• PROMPT:
Beginning with the line that includes "Open the code file sidebar icon" and ending with the last line of the entries below, set down each line exactly; include no pictures.

• EXTRACTED INFORMATION:
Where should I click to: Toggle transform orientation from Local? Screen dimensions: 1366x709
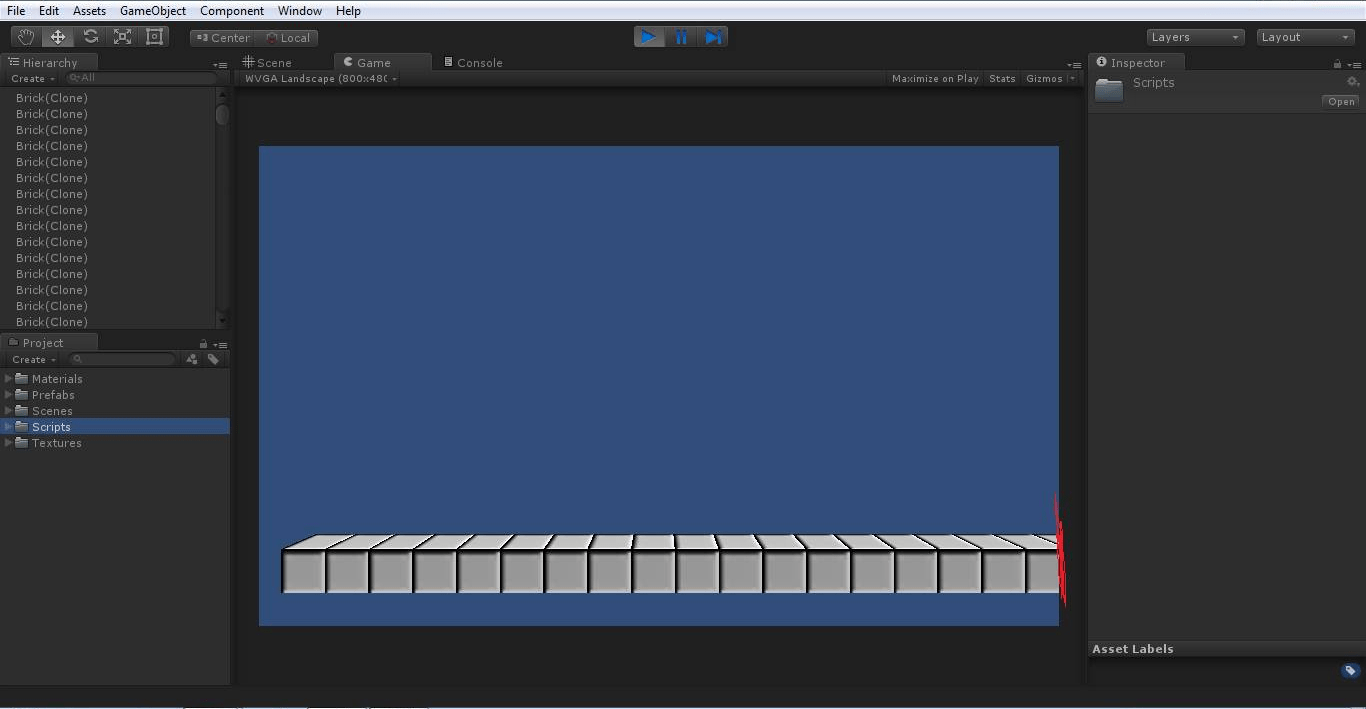click(x=289, y=37)
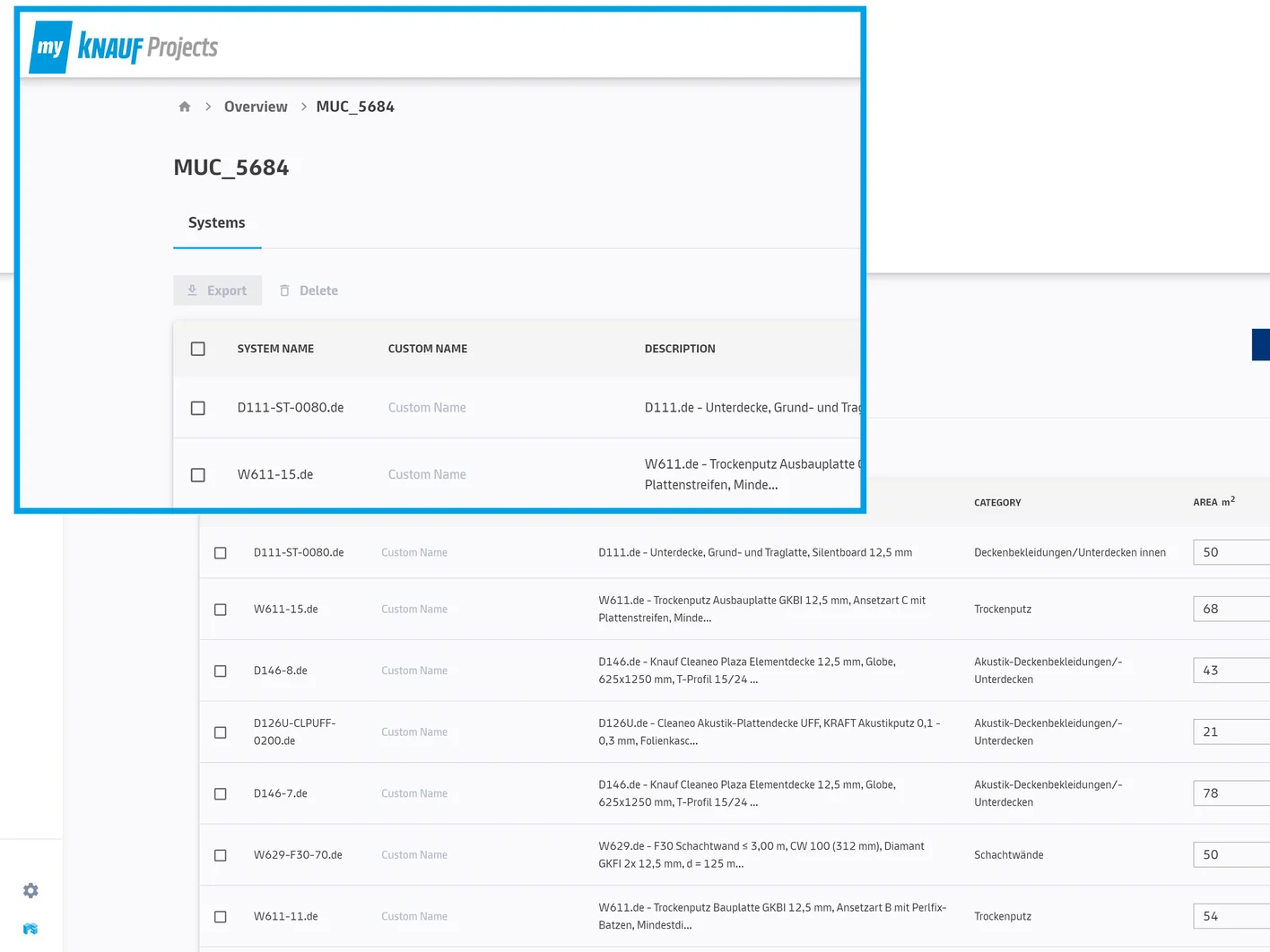Click the Export button
Viewport: 1270px width, 952px height.
(x=217, y=290)
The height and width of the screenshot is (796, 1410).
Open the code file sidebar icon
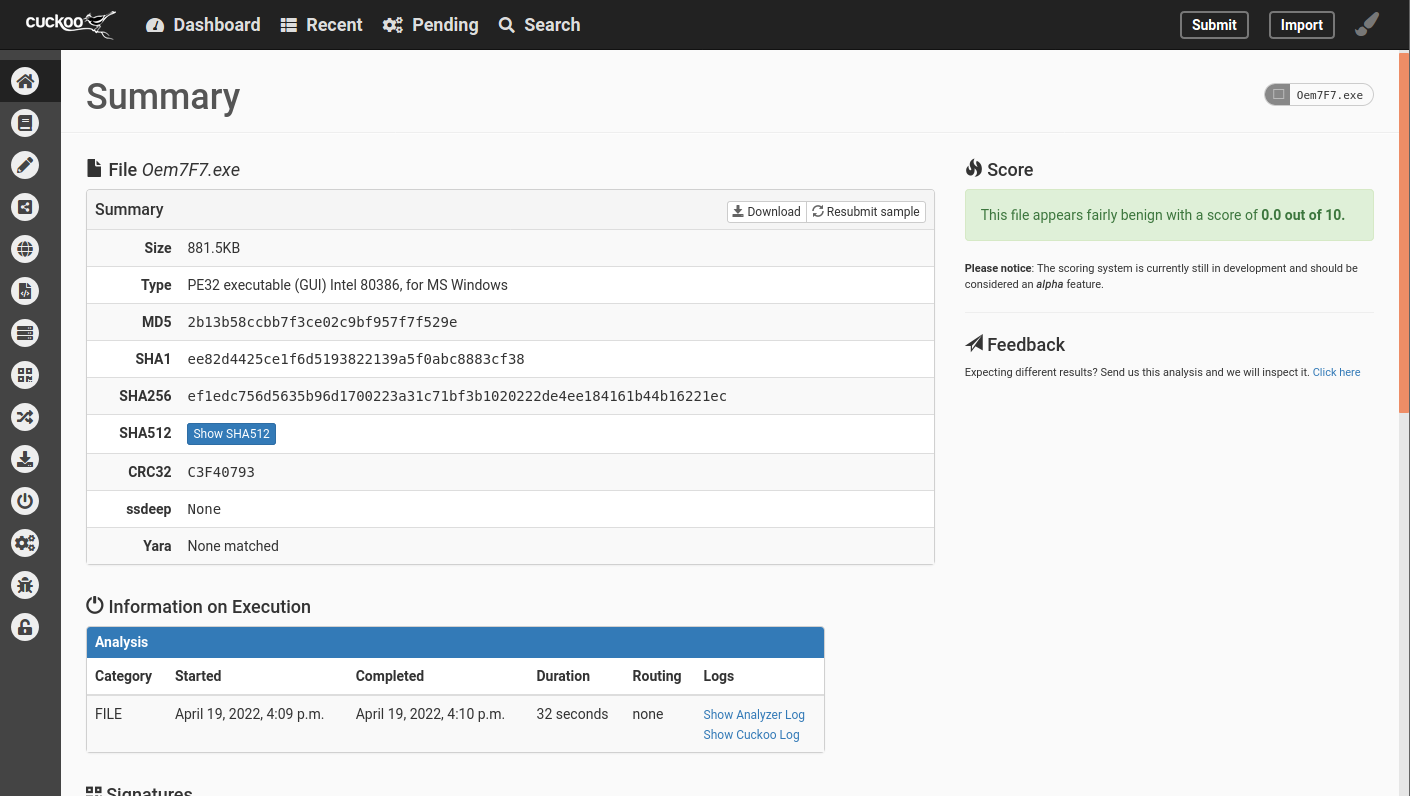[25, 291]
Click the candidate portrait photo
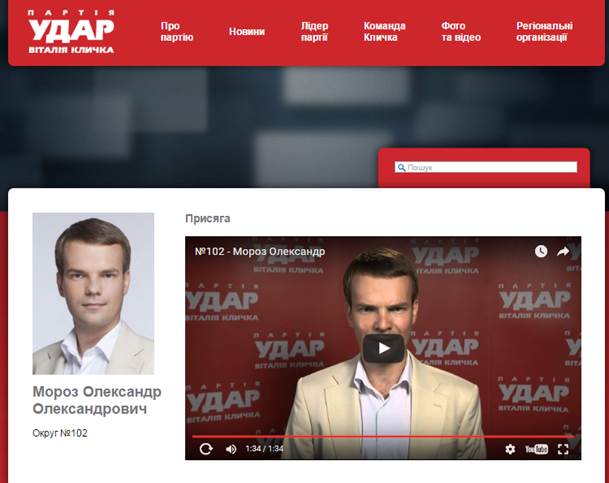The height and width of the screenshot is (483, 609). pos(93,294)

• THE COMPLETED TASK:
Open the code file sidebar icon
[25, 291]
Click the candidate portrait photo
The height and width of the screenshot is (483, 609). pos(93,294)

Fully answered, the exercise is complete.